The ACsEV (Aradi és Csanádi Egyesült Vasutak, En.: Arad & Csanad United Railways) were a Hungarian joint-stock railway company. Till 1920, the network had a length of 391 km. Since 1903, the company bought more than forty petrol-electric self-propelled railcars, and thus for some years performed one of the most advanced passenger transports in the world. Due to changes of the borders, in 1920 more than half of the company's network was taken over by the Romanian Railways (CFR).
The Arad–Körösvölgyi Vasút (Arad – Körös-Valley Railway was founded in 1873. From 1 February 1877 to 25 September 1881, it built its line from Arad northeastward to Boressebes (Ro.: Sebiș) in the Fehér-Körös (Crişul Alb) valley.
The Arad–Csanádi Vasút (Arad–Csanád Railway), licensed in 1881, built its Y-shaped network between Arad and Szeged in the short space of time from 5 November 1882 to 20 May 1883.

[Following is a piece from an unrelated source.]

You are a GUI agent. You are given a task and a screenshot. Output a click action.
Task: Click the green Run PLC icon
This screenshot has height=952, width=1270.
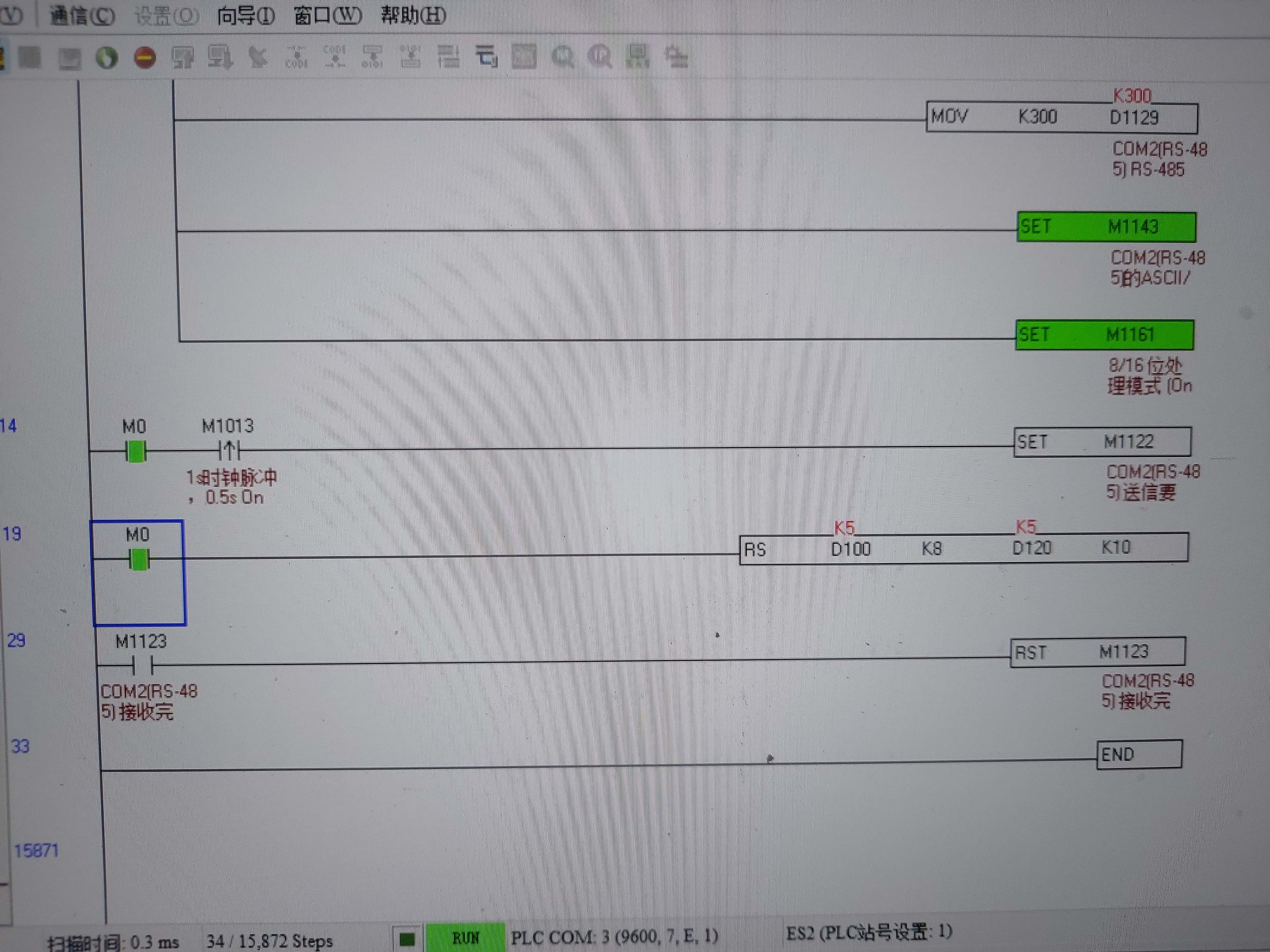point(107,57)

In 1886, both companies merged to form Aradi és Csanádi Egyesült Vasutak. Soon the railway to Kisjenő was built. In 1889 the branch to Csermő was opened, and in 1889–1896, the line in Crişul Alb valley was prolonged to Brad.
The network consisted of two main lines, connecting Arad in opposite directions, and three side lines, two of which forming a circle.Arad** = Uj-Szent-Anna (Sântana) – Pankota (Pâncota) – Borosjenő (Ineu) – Borossebes (Sebiș) – Brád (Brad) (167 km)
Uj-Szent-Anna (Sântana) = Kisjenő (Chișineu-Criș) ≠ Kétegyháza** (49 km, due to a 120°-turn in Kisjenö almost two lines)
Borosjenő – Csermő (Cermei) (14 km)
Arad** ≠ Mezőhegyes – Nagylak (Nădlac) – Apátfalva – Makó* – Kiszombor – Szőreg* ▬ Szeged* (121 km)
Mezőhegyes – Kovácsháza° – Kétegyháza** (40 km)
Explanation:1910 – 1918:
** connection to Hungarian State Railways' (MÁV)-line Szolnok – Arad – Temesvár (Timișoara)
* connection to other MÁV-lines
▬ joint use of a MÁV-line
° connection to narrow gauge AEGV (Alföldi Első Gazdasági Vasút, En.: Alföld First Rural Railway)
= today part of C.F.R.-line 310 Arad – Oradea
≠ today interrupted
(in brackets: Romanian names)
End of 1910 the company owned 41 petrol-electric Weitzer railmotors and 37 adequate trailers, furthermore 38 steam engines, 41 conventional passenger cars, 30 luggage cars, 30 luggage cars with a conductors' compartment, 9 mailcars, and 2069 freightcars.
The railmotors allowed quite a dense frequency of trains for local commuter traffic as well as for longer distances. They ran as ordinary trains, as express trains, and as mail trains.
As a result of the treaty of Trianon, the network of ACsEV was divided in 1920. More than half of it came to Romania and was taken ofer by Căile Ferate Române (C.F.R.): since 1923 was operated by CFR, and in 1927 the whole company was bought by the Romanian state.
The Hungarian rest was operated by Győr-Sopron-Ebenfurti Vasút (GySEV) and in 1927 it was renamed to Szeged–Csanádi Vasút (Szeged–Csanádi Railway). In 1945 it was taken over by Ungarian State Railway MÁV.